Given request:
Can you copy the records verbatim, starting at their first line and ending with the line that contains "will click(x=733, y=368).", including that line?

-- Start of Data excerpts --

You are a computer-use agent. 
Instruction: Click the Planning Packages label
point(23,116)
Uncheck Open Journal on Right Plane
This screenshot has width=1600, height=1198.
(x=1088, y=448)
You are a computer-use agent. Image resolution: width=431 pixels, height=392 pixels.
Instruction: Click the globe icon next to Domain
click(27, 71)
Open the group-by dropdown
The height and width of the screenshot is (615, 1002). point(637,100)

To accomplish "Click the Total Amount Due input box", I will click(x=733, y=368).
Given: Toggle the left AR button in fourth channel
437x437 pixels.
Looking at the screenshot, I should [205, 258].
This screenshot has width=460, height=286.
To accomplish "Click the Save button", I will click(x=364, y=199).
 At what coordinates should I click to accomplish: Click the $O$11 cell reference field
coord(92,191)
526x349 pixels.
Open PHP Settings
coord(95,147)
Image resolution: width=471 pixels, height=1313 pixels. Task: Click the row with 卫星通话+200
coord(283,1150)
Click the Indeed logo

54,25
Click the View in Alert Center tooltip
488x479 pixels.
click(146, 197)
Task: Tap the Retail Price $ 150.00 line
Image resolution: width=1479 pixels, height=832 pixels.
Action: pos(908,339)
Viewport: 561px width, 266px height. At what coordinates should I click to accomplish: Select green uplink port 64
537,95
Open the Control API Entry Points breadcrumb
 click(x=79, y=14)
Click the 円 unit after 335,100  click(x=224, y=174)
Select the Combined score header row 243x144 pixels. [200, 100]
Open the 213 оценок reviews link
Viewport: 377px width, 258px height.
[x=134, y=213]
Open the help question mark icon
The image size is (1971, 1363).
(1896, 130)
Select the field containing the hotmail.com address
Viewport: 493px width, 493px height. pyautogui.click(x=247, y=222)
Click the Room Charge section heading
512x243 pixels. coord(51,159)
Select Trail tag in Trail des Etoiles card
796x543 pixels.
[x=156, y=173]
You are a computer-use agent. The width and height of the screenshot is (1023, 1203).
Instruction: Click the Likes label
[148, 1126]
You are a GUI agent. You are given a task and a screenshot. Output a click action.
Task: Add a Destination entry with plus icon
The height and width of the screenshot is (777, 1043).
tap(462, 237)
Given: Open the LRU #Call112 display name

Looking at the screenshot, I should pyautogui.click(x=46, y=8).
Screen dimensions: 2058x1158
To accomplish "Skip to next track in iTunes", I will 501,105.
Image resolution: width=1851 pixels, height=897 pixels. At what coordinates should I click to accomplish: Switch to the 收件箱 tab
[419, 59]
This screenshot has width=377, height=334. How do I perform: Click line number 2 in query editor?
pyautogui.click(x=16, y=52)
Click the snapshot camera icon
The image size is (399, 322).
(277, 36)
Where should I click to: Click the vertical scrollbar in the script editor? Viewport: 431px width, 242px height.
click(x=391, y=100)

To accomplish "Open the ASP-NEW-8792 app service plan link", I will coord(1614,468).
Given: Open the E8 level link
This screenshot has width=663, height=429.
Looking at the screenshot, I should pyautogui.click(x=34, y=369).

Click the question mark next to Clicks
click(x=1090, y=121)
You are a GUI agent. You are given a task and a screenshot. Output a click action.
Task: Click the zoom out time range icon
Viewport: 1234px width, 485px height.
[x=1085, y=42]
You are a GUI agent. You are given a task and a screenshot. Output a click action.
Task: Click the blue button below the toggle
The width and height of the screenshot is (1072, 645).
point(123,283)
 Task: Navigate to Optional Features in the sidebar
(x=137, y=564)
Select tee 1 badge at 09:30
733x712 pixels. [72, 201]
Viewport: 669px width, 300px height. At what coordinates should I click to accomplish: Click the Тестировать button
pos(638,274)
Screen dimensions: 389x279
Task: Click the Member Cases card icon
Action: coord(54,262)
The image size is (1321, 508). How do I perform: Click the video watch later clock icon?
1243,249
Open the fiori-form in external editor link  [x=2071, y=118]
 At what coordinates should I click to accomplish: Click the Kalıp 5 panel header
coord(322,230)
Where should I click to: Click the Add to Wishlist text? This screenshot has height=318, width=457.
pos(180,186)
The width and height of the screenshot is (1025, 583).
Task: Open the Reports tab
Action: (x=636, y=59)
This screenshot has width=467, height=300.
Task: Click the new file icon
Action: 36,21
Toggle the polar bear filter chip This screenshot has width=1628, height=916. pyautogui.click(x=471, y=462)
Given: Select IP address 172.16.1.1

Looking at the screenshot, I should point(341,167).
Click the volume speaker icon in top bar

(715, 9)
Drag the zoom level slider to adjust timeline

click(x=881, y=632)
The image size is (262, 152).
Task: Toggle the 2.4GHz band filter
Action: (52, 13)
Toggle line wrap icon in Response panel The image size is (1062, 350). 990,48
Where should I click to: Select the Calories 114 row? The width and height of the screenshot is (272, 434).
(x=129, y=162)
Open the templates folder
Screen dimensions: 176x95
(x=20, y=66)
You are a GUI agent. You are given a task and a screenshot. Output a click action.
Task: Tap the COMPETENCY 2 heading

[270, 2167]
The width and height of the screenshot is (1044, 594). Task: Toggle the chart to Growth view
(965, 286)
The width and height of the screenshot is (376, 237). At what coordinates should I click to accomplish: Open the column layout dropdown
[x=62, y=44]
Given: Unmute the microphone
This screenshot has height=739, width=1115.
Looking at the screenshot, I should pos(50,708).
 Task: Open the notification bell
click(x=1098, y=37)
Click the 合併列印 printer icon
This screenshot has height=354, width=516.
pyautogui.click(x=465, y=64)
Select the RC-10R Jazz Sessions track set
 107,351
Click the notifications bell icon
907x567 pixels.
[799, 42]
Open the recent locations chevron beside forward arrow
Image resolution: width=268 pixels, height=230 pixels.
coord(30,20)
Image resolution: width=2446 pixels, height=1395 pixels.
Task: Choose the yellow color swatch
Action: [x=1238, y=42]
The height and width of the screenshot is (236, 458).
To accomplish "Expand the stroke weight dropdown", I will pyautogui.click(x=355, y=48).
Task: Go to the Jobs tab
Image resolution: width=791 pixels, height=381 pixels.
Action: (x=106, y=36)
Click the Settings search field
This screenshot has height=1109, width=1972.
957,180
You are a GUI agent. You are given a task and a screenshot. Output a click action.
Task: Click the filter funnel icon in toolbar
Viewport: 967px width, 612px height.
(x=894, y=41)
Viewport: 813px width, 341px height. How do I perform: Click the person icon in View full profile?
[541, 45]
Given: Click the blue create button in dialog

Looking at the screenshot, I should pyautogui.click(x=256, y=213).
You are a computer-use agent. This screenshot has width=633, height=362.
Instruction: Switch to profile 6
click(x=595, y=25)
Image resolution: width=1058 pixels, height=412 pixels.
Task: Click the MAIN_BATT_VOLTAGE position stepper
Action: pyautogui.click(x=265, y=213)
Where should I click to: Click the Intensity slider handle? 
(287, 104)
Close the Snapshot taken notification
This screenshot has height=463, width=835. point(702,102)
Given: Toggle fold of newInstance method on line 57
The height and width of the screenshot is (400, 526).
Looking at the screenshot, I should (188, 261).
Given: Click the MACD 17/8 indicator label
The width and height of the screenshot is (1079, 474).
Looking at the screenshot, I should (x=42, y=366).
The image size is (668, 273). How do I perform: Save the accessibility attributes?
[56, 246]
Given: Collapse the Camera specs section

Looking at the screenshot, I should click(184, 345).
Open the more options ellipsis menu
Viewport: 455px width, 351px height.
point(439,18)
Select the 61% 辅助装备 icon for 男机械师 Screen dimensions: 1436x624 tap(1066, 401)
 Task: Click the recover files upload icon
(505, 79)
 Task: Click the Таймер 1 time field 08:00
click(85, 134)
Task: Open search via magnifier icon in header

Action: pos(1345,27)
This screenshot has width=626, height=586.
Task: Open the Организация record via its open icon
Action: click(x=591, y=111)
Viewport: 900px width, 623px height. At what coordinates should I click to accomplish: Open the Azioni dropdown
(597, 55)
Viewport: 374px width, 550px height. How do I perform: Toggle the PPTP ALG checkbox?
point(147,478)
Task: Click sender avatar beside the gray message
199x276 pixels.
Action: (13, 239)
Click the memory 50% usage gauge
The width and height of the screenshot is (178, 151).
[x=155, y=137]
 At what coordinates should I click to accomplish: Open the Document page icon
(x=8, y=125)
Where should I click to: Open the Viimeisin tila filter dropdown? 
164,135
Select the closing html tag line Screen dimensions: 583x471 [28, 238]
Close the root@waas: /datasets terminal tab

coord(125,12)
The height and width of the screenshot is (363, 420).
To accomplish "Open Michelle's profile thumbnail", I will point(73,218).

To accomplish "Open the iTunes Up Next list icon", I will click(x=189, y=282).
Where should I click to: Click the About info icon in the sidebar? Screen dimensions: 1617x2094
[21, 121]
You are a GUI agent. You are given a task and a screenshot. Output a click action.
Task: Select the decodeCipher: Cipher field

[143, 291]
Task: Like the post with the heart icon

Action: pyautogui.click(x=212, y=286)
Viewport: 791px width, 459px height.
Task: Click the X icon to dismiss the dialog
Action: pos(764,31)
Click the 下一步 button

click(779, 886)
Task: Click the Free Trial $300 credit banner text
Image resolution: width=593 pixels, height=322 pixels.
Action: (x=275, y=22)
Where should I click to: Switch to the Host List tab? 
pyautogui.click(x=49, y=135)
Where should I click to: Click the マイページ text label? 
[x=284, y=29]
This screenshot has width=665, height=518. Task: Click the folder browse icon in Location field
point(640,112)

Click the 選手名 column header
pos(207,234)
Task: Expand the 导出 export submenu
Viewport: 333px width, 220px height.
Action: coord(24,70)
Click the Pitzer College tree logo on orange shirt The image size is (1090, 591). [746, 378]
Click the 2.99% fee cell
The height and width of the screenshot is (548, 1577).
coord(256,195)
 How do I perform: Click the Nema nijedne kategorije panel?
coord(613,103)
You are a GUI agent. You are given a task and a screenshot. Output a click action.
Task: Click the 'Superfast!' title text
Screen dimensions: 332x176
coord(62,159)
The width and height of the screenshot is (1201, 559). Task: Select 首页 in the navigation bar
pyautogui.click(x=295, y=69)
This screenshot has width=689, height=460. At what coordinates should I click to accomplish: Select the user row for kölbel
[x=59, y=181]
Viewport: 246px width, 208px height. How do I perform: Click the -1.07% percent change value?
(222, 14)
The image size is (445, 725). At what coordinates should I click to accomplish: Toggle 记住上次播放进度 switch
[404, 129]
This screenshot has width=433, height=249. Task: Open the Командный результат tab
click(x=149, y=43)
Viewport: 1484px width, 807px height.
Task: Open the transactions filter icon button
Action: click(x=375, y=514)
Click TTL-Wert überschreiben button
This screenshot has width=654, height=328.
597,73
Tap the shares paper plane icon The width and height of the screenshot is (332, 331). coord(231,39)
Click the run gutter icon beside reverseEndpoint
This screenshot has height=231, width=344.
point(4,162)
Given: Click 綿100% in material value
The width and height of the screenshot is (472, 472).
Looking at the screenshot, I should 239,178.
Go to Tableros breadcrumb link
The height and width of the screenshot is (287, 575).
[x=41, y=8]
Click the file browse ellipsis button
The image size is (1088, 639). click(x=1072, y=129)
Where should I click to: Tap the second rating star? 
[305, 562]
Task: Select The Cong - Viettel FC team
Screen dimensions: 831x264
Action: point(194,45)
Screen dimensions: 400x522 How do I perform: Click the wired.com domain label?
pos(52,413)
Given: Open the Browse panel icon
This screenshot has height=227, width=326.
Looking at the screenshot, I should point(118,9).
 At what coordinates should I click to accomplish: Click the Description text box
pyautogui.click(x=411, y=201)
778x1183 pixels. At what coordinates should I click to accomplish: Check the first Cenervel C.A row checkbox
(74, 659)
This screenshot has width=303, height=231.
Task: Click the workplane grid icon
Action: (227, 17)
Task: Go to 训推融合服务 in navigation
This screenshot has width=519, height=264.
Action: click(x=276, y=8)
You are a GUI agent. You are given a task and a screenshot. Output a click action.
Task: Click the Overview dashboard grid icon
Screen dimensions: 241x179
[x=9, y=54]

-- End of Data excerpts --

The result:
You are a computer-use agent. 
Instruction: Click the Planning Packages label
point(23,116)
Uncheck Open Journal on Right Plane
This screenshot has width=1600, height=1198.
(x=1088, y=448)
You are a computer-use agent. Image resolution: width=431 pixels, height=392 pixels.
Instruction: Click the globe icon next to Domain
click(27, 71)
Open the group-by dropdown
The height and width of the screenshot is (615, 1002). point(637,100)

To accomplish "Click the Total Amount Due input box", I will click(x=733, y=368).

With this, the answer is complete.